━━ Material provided

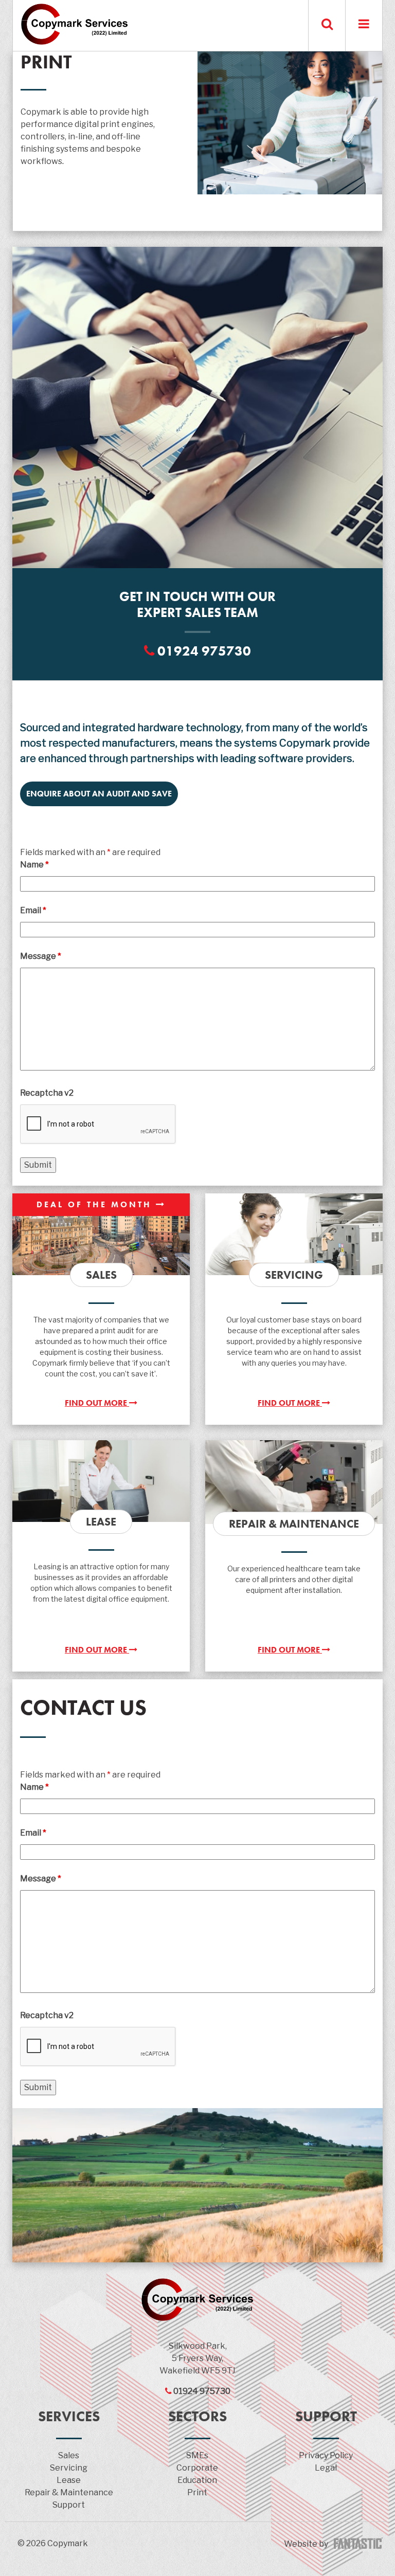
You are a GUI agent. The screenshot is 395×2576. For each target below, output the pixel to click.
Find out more (97, 1403)
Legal (326, 2468)
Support (68, 2505)
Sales (68, 2455)
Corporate (197, 2468)
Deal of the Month (96, 1204)
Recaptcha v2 (47, 1093)
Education (197, 2480)
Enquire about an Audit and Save (99, 793)
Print (197, 2492)
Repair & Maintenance (69, 2492)
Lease (69, 2480)
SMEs (197, 2455)
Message (40, 956)
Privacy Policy (326, 2455)
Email (33, 910)
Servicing (68, 2468)
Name (34, 864)
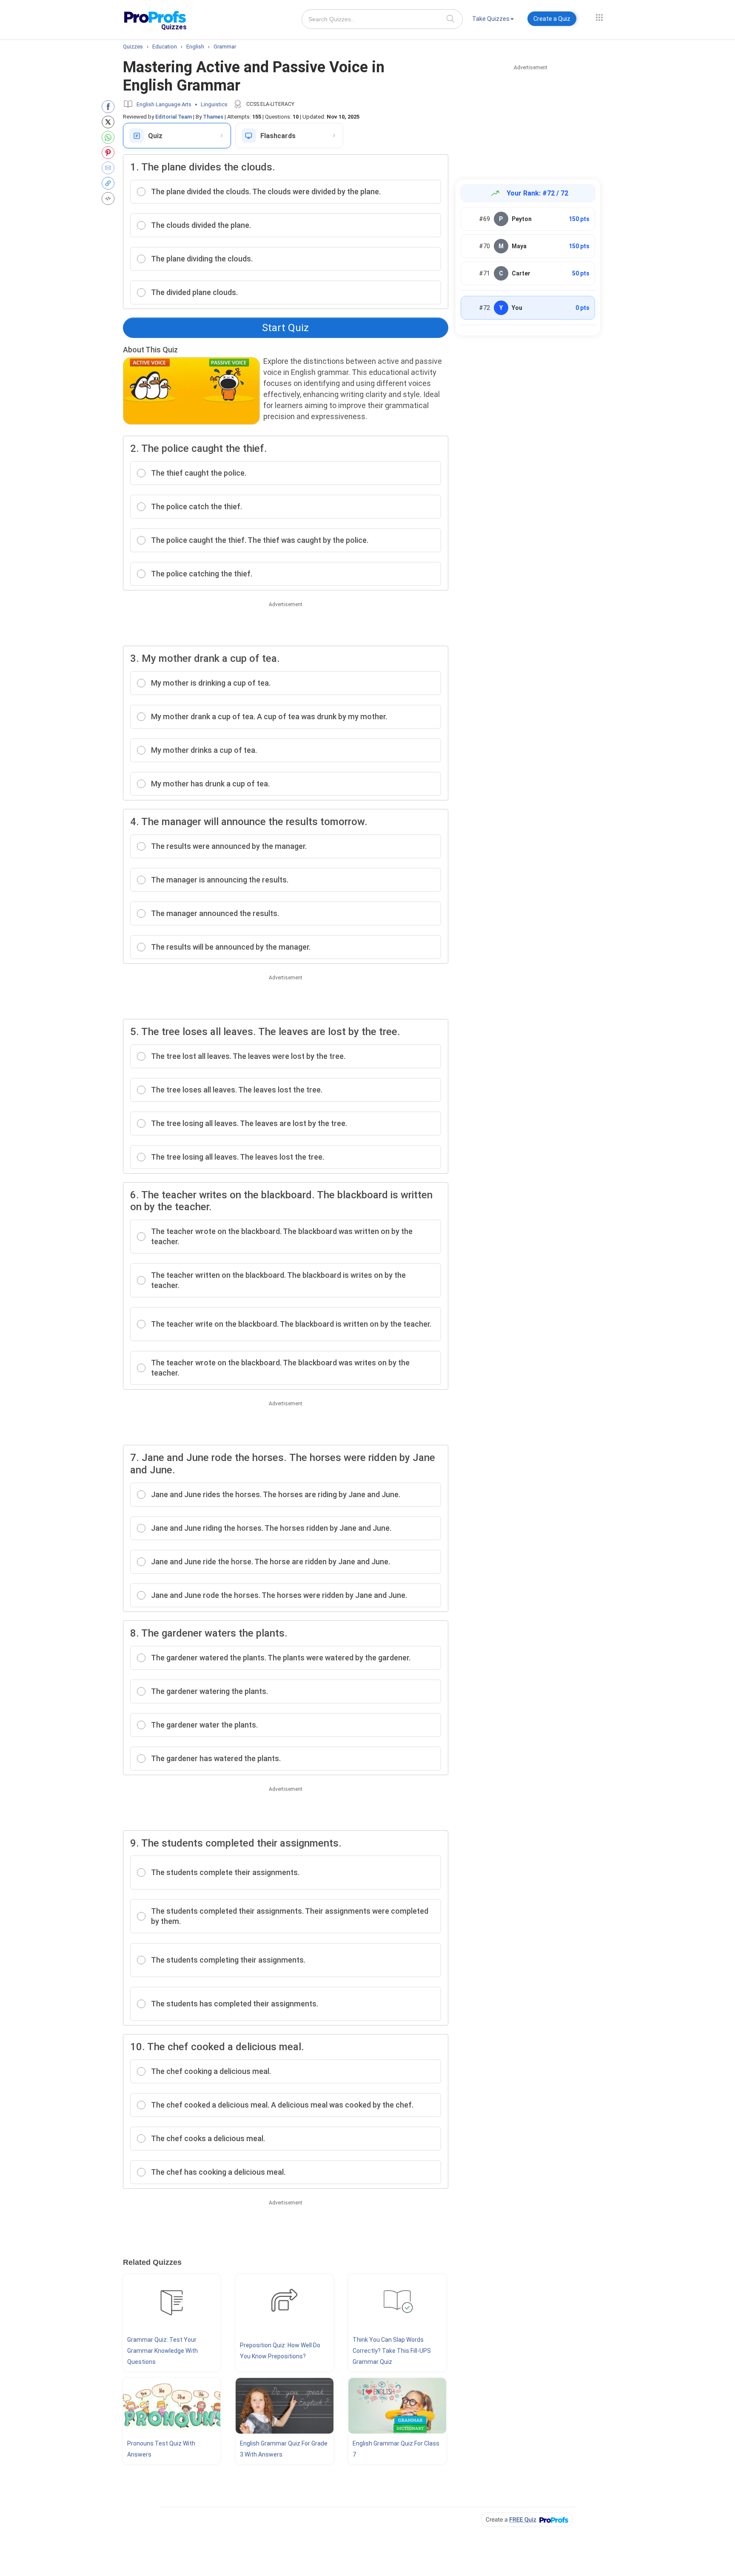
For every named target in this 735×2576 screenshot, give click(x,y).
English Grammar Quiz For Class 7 (396, 2449)
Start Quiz (285, 328)
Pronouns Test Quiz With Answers (161, 2449)
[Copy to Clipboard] (110, 183)
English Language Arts (164, 104)
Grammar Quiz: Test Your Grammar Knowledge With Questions (162, 2350)
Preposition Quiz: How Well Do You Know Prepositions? (280, 2351)
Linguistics (214, 104)
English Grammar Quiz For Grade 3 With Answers (284, 2449)
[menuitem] (493, 20)
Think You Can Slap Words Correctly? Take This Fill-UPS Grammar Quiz (392, 2350)
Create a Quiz (551, 18)
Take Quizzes (491, 18)
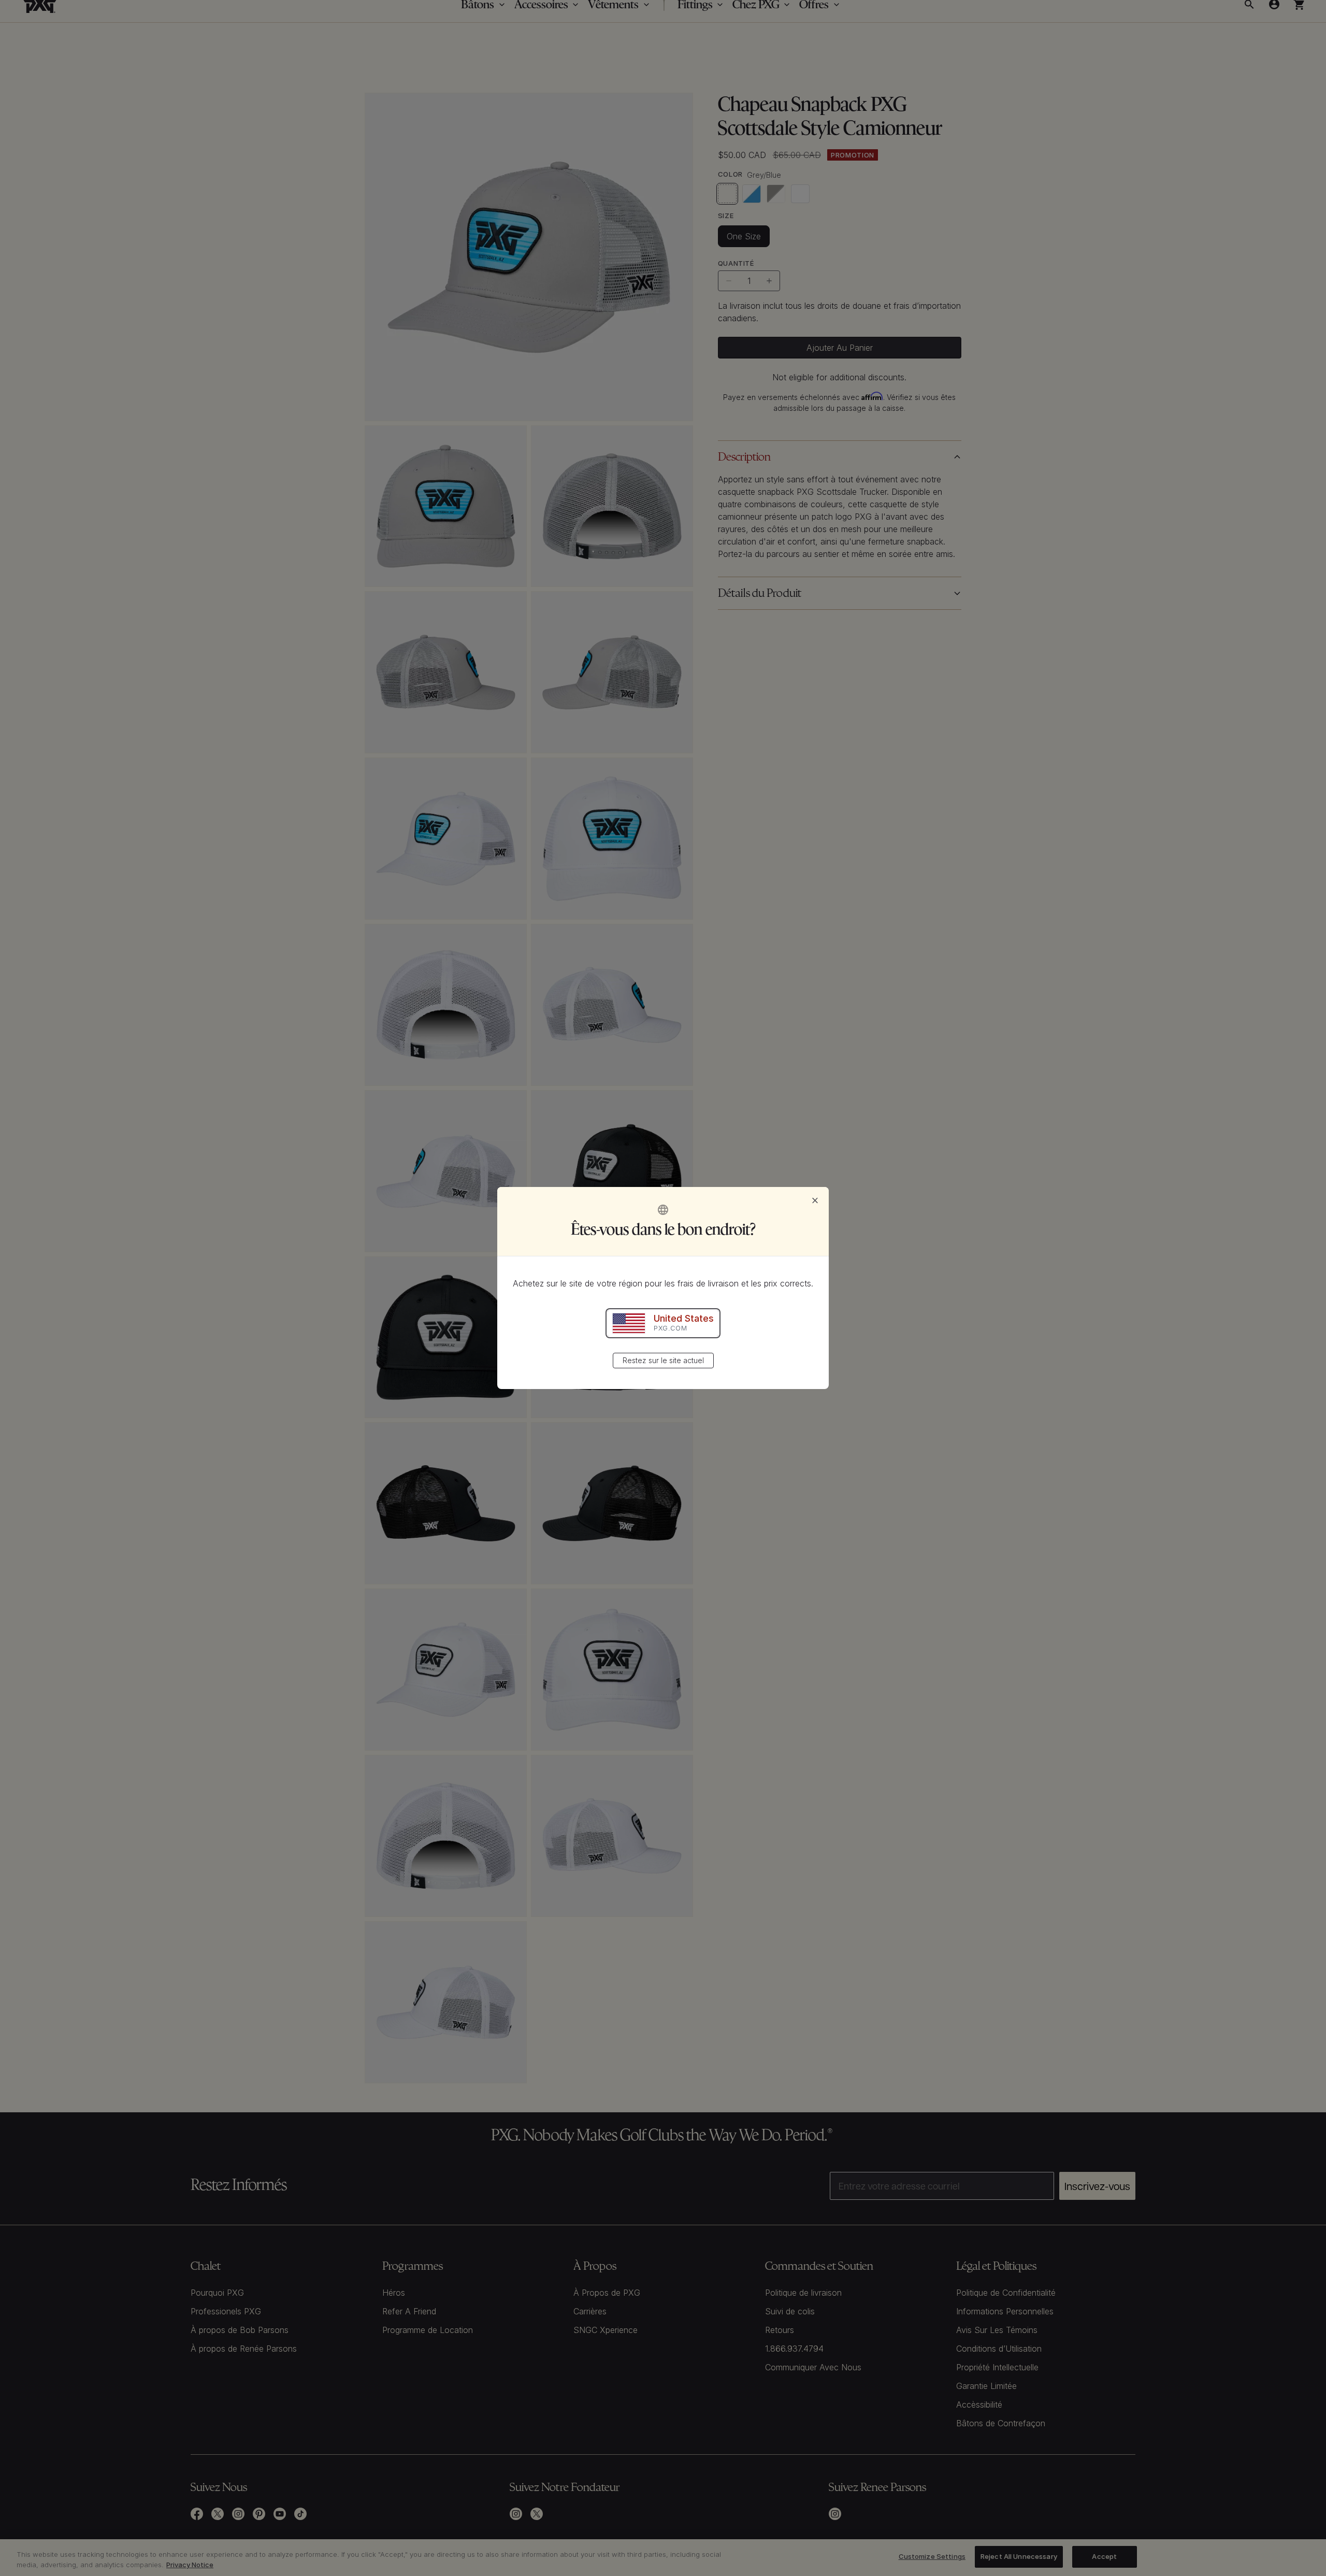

━━━━

### Activity:
Without any pictures, reproduce exactly the lines from the line that contains "English Language Arts (164, 104)" to the end of the entries above, both ends included.

### Written reply:
English Language Arts (164, 104)
Grammar Quiz: Test Your Grammar Knowledge With Questions (162, 2350)
Preposition Quiz: How Well Do You Know Prepositions? (280, 2351)
Linguistics (214, 104)
English Grammar Quiz For Grade 3 With Answers (284, 2449)
[menuitem] (493, 20)
Think You Can Slap Words Correctly? Take This Fill-UPS Grammar Quiz (392, 2350)
Create a Quiz (551, 18)
Take Quizzes (491, 18)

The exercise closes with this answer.